- [Task instructions]
1) In the article on the Michigan Supreme Court's absolute immunity decision, list each subsection of MCL 691.1407 that is cited.
2) Write the next part of the article on the Michigan Supreme Court's absolute immunity decision, picking up after its final sentence.

(Selected extract)

Mr. Tucker can be reached at +17348879261.

Michigan Supreme Court Issues 3-2 Decision on Meaning of “Absolute Immunity” for Executive Level Government Officials Under MCL 691.1407(5)

On June 20, 2013, the Michigan Supreme Court issued a 3-2 Opinion (Justices McCormack and Viviano not participating) holding that “absolute immunity” for executive level government officials applied as well to the performance by these officials of the duties and powers that subordinate governmental employees have in the same governmental department.  This is a remarkable holding that provides some context and extends further the scope and breadth of “absolute” executive immunity under MCL 691.1407(5) of the Governmental Tort Liability Act (GTLA).  Here the Chief of Police of Port Sanilac conducted an ordinary public arrest of an individual under somewhat controversial circumstances.  The individual who was arrested filed suit alleging counts in negligence and intentional tort (false arrest and assault and battery), and claiming the police chief was acting in both his individual and official capacity.

The legal issue concerned whether the “absolute immunity” to which executive level officials are entitled under the GTLA would shield the police chief as an “executive” exercising “executive authority” in a situation in which he acted in a capacity analogous to a “lower level” governmental employee.  In the latter circumstances, such employees are entitled to immunity from suit unless it is plead and proved that they acted with “gross negligence” under MCL 691.1407(2) and (7), or that they committed an “intentional tort” under MCL 691.1407(3).

(End Selected extract)
(Data provided)

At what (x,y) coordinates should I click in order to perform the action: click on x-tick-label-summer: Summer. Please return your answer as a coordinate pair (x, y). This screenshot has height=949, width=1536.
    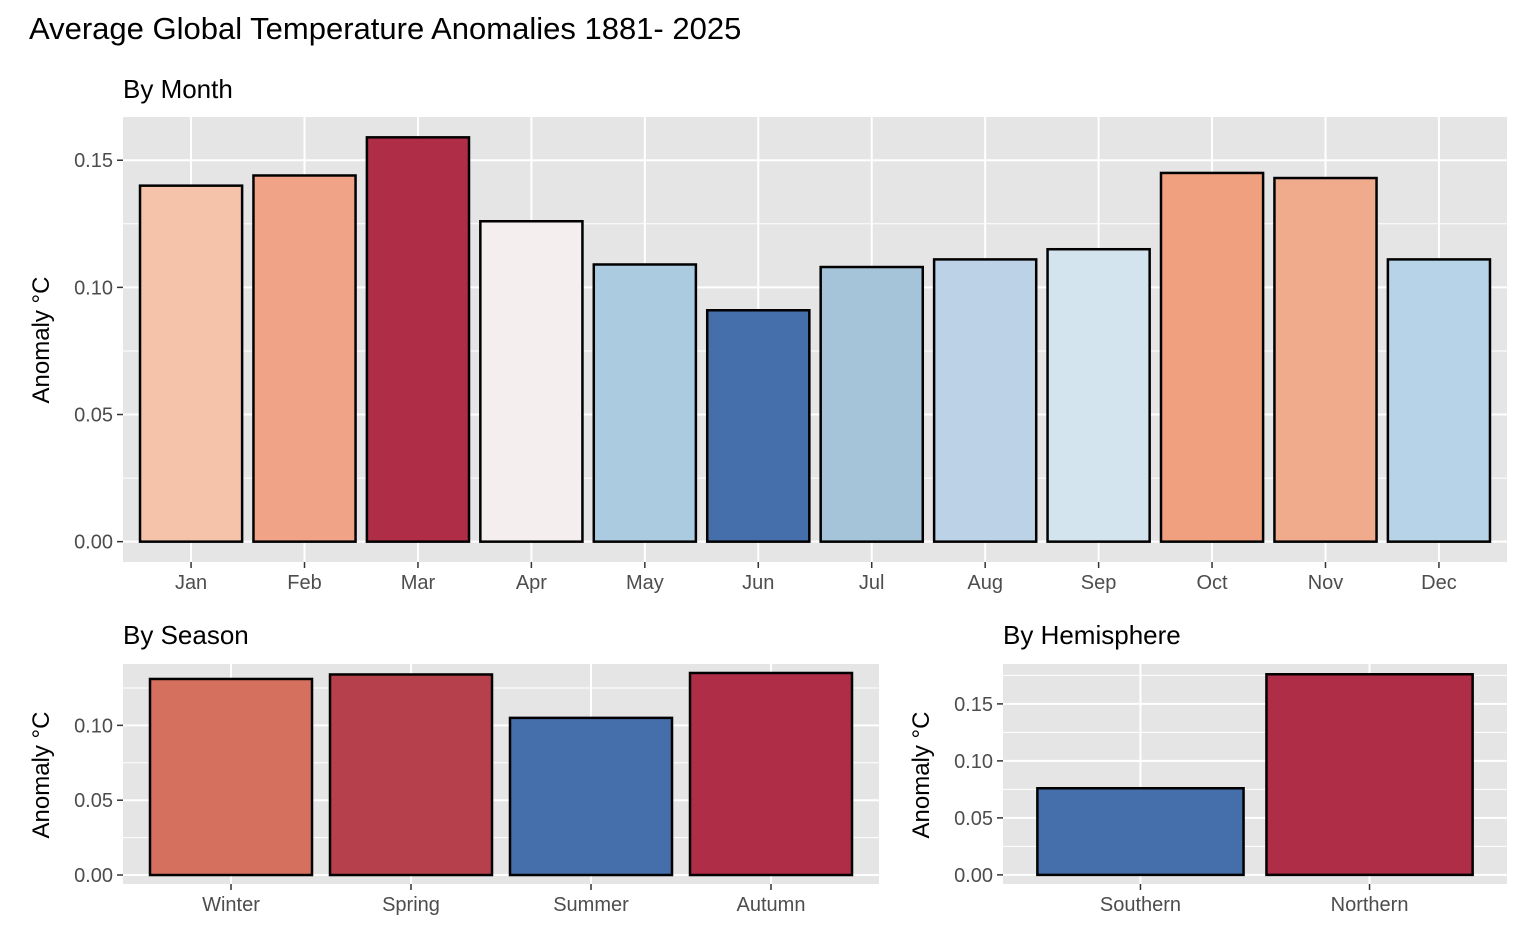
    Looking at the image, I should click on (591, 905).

(End Data provided)
(Data provided)

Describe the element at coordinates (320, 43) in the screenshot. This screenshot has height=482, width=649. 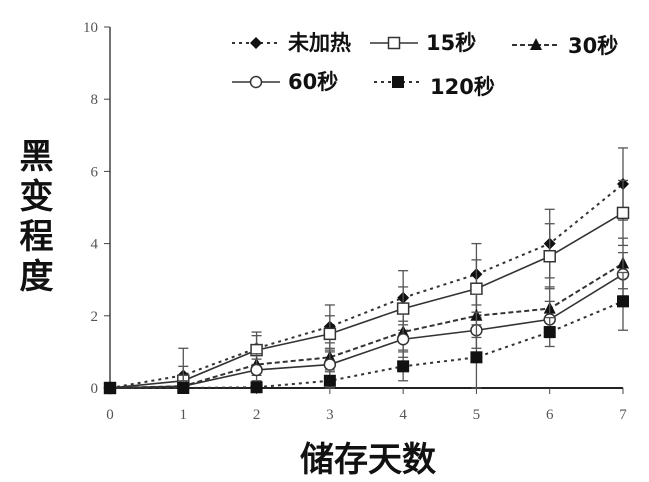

(End Data provided)

- [Results of the tasks]
1) (5), (2), (7), (3)

2)
After my successful defense of a deputy sheriff in the case of Odom v. Wayne County, 482 Mich. 459 (2008), this latter “immunity” came to be known as “good faith” immunity.  This case is discussed extensively in the instant case by both the majority and dissent.

Here, the slim majority holds that an executive level official is entitled to “absolute” immunity under MCL 691.1407(5) even if he or she is performing his executive authority in a manner that is similar to the performance of the duties of lower level employees within his or her governmental department.

Justice Cavanagh writes a very detailed and well-researched dissent.  Joined by Justice Markman, Justice Cavanagh explains the anomaly in providing “absolute” tort immunity to executive officials performing lower-level employee functions.  In cases in which such officials commit “gross negligence” or “intentional torts”, they are not subject to suit under MCL 691.1407(5)’s grant of “absolute immunity” according to the majority’s interpretation and holding.

This is an extremely critical case.  Much like my case, Odom, it provides a modern (perhaps overreaching) interpretation of the meaning of “absolute” immunity.  Now, rather than such immunity being extended to the executive, judicial or legislative official acting and performing his “official” executive duties only, the immunity now extends to his or her acts and conduct that would ordinarily be subject to the “gross negligence” and “intentional tort” exceptions to immunity explored in Odom as applied to lower-level governmental employees.

Given the split nature of the opinion, the rare joinder in dissent between Justices Cavanagh and Markman, and that Justices McCormack and Viviano sat out, it is difficult to suggest this case, although precedent for the time being, will survive as a lasting interpretation of MCL 691.1407(5)’s grant of “absolute immunity”.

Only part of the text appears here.